ISDEM’s General Manager Juan Alfredo Henríquez also spoke at the event, stating that:
“I am optimistic about this programme and especially the way our facilitators have already been able to pass on their knowledge in certain municipalities. They are now able to continue to carry out their assessments using these methods with many more local governments in the country. This would not have been possible without the support we receive through an inter-organizational agreement with NIMD.”
Personal and professional change
Thanks to her newly acquired skills and knowledge, Ana Miriam has already been able to provide support to various municipalities on their request.
She has facilitated dialogue and negotiation processes in a number of municipal councils which, as a result of conflict, faced blockages in the approval of projects, strategic plans or even loans.
Following the training, Ana Miriam also feels better equipped to face challenges in both her working and personal life:
“The course has allowed me to be more open to criticism in my work, more open to what municipal councils might say. The increased clarity helps you to talk to them more easily. I have been able to resolve isolated cases in various councils.

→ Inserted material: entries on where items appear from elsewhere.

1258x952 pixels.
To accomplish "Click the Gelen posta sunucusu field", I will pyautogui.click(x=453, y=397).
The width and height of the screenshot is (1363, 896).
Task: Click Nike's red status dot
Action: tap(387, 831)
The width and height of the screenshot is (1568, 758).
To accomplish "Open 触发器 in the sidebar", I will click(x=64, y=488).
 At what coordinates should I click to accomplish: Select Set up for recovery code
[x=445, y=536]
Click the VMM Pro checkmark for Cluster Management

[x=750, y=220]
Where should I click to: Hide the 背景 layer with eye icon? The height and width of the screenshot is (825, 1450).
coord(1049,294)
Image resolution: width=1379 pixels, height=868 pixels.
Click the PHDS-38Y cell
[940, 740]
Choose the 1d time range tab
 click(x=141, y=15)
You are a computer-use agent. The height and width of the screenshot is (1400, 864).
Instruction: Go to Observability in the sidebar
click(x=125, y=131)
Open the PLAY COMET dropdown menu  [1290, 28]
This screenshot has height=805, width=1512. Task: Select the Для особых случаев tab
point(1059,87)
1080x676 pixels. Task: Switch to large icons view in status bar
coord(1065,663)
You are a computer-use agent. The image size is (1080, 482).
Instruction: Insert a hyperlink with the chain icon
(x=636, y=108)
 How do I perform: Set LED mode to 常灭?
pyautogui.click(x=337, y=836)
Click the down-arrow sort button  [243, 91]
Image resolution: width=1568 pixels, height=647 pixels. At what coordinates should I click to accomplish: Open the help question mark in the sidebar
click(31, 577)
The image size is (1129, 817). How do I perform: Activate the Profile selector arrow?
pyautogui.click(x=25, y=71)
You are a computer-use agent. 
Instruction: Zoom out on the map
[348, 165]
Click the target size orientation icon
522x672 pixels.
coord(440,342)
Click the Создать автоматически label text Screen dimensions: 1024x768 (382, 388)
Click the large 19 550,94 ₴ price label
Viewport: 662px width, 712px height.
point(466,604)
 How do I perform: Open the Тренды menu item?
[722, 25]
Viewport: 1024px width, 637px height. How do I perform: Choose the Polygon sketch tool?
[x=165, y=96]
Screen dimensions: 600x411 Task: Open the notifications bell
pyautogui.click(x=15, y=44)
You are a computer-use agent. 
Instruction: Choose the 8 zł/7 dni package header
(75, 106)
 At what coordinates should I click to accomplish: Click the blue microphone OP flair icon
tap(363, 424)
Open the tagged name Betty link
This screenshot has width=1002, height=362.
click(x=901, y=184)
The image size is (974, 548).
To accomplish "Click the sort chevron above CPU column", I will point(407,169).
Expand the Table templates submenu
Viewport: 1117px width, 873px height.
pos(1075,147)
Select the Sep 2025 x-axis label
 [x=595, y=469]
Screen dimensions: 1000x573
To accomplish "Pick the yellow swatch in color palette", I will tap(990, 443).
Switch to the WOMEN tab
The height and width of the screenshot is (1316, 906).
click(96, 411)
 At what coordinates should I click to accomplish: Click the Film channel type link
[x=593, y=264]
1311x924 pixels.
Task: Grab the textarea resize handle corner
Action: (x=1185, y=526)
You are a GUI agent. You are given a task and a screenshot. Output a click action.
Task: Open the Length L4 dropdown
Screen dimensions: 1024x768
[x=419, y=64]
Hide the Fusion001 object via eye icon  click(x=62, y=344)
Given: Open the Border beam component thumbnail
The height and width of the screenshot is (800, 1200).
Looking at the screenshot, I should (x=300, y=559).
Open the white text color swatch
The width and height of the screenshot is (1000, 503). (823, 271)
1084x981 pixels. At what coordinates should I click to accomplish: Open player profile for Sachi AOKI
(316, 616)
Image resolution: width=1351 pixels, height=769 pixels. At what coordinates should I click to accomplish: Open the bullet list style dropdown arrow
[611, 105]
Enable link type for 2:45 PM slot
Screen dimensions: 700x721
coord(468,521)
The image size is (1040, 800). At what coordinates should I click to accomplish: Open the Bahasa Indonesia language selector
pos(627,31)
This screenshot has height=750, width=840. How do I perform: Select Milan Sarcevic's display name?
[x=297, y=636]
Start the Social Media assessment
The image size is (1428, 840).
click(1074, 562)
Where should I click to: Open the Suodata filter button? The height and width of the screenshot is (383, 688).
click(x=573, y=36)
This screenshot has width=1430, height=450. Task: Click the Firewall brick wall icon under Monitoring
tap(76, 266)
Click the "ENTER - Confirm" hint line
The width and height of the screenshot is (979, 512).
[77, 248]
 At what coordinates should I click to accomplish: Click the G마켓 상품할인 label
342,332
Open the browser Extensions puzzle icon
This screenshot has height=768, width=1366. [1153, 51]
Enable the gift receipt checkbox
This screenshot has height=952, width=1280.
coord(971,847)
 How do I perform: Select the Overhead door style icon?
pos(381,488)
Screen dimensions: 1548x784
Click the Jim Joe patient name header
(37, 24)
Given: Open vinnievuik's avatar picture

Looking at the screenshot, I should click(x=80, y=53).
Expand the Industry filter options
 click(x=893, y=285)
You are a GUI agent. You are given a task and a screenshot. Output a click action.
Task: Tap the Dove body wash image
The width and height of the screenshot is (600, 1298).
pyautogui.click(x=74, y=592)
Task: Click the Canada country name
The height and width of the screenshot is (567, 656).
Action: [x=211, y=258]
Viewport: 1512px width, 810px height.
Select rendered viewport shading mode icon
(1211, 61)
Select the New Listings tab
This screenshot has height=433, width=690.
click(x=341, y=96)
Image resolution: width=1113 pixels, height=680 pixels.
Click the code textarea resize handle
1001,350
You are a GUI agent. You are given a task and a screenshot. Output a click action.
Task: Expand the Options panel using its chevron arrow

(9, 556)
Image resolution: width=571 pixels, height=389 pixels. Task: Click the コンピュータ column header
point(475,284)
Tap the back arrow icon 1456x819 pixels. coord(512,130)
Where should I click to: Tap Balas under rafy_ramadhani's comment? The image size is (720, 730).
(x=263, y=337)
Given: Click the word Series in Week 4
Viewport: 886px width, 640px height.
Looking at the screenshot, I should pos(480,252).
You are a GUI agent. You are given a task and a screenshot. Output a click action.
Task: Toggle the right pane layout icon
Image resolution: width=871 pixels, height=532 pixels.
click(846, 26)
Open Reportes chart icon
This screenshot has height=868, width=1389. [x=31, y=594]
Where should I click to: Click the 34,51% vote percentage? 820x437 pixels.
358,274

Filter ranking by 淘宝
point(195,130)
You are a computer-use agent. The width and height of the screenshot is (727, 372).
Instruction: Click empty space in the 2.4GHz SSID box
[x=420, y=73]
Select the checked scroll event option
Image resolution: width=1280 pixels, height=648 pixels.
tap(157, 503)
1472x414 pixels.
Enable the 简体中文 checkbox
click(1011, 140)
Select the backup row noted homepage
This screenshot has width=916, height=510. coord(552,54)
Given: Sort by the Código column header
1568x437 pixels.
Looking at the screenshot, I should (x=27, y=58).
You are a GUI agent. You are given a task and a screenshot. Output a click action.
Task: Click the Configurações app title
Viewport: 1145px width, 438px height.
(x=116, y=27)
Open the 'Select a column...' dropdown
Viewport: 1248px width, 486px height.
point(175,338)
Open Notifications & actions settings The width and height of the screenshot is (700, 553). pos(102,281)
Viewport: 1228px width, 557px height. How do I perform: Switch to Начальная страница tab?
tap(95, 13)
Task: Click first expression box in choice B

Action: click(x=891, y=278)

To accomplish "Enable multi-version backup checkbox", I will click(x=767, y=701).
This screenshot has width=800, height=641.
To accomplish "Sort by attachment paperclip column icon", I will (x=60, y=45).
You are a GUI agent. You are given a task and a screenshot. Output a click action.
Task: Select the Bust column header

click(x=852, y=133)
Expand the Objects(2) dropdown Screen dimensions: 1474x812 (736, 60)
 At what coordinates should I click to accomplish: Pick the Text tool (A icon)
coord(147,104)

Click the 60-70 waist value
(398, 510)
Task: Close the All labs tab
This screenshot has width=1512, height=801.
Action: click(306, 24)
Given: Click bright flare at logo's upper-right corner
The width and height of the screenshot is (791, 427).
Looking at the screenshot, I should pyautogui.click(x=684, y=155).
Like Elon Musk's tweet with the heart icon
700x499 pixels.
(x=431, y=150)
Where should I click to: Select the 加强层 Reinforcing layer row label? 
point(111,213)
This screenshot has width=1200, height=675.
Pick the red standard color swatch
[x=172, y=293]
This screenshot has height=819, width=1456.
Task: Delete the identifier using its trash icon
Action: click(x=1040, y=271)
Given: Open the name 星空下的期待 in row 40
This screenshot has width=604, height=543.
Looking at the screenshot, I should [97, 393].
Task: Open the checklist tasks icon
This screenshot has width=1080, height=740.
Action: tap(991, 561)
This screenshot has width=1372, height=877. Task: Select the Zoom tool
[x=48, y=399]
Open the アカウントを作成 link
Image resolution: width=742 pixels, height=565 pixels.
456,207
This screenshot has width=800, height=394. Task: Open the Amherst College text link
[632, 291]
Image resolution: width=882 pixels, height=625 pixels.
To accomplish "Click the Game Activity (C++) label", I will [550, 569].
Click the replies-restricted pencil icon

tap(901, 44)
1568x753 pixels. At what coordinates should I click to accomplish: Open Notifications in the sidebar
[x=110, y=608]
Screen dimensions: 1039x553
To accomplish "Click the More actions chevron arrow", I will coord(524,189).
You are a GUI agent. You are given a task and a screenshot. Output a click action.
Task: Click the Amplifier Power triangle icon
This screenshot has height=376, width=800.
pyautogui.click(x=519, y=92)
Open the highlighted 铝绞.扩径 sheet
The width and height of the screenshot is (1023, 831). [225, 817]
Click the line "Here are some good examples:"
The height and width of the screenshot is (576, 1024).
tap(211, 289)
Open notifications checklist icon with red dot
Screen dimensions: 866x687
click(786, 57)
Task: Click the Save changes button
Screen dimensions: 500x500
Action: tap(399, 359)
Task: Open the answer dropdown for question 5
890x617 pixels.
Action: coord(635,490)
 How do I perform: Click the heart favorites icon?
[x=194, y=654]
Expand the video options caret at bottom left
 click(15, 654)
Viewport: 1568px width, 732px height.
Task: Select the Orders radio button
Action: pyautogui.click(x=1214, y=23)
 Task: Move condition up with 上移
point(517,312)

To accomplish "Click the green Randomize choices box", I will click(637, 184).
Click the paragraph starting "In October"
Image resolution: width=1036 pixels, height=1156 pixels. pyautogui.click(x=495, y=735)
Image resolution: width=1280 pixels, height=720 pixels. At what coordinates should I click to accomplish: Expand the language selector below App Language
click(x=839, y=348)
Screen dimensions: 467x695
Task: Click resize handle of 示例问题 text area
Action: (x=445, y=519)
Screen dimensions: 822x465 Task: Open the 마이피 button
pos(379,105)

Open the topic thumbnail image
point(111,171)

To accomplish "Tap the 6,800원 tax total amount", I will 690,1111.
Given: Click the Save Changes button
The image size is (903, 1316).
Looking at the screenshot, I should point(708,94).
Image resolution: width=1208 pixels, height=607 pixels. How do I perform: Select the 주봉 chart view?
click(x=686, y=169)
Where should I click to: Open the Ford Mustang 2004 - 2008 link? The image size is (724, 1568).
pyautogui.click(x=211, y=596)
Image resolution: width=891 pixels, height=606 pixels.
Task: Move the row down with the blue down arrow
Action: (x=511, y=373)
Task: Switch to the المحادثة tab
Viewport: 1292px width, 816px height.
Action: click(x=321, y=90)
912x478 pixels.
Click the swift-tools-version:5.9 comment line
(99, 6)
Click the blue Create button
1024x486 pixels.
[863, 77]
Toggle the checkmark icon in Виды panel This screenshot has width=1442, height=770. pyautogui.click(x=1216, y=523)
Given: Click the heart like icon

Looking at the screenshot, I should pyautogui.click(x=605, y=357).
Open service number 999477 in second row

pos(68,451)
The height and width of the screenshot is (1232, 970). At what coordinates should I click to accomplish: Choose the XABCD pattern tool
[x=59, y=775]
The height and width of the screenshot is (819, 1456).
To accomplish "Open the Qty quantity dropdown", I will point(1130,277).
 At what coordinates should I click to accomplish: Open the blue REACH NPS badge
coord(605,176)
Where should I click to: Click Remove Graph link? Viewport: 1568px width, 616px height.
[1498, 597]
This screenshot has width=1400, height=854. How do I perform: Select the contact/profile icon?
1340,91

On a personal level, it’s much easier to listen to family, resolve issues and help out in a more efficient way. One of the parts of my life in which it has been the easiest to apply what I have learnt is in my work with young people and adults as a voluntary basketball coach.
It’s easier now to sit down and listen and talk to them about the training. Before, I used to say ‘let’s do this or that’. Now, instead, I ask them what they think, whether something will benefit them. Before I told them what to do, now I listen.”
Considering the broader impact of her work, Anna Miriam reflects:
“Since I was 18, my main motivation to work in my field is the chance to support municipalities to resolve problems and build trust.
If municipalities are not strong, and the country doesn’t listen to the people’s needs on a local level, then there can be no progress. Things stagnate. If we don’t channel support then it doesn’t help anyone and there is no impact in the country. It’s crucial to work on a local level”.
Ana Miriam has become a firm believer in dialogue and negotiation as a means towards long-lasting agreements in personal life, with family and on the community, municipal and national levels.
Through NIMD’s support, Ana Miriam and many other municipal advisors are now able to work towards building a more democratic political culture and strengthening El Salvador’s political system through the successful implementation of multiparty politics at the local level.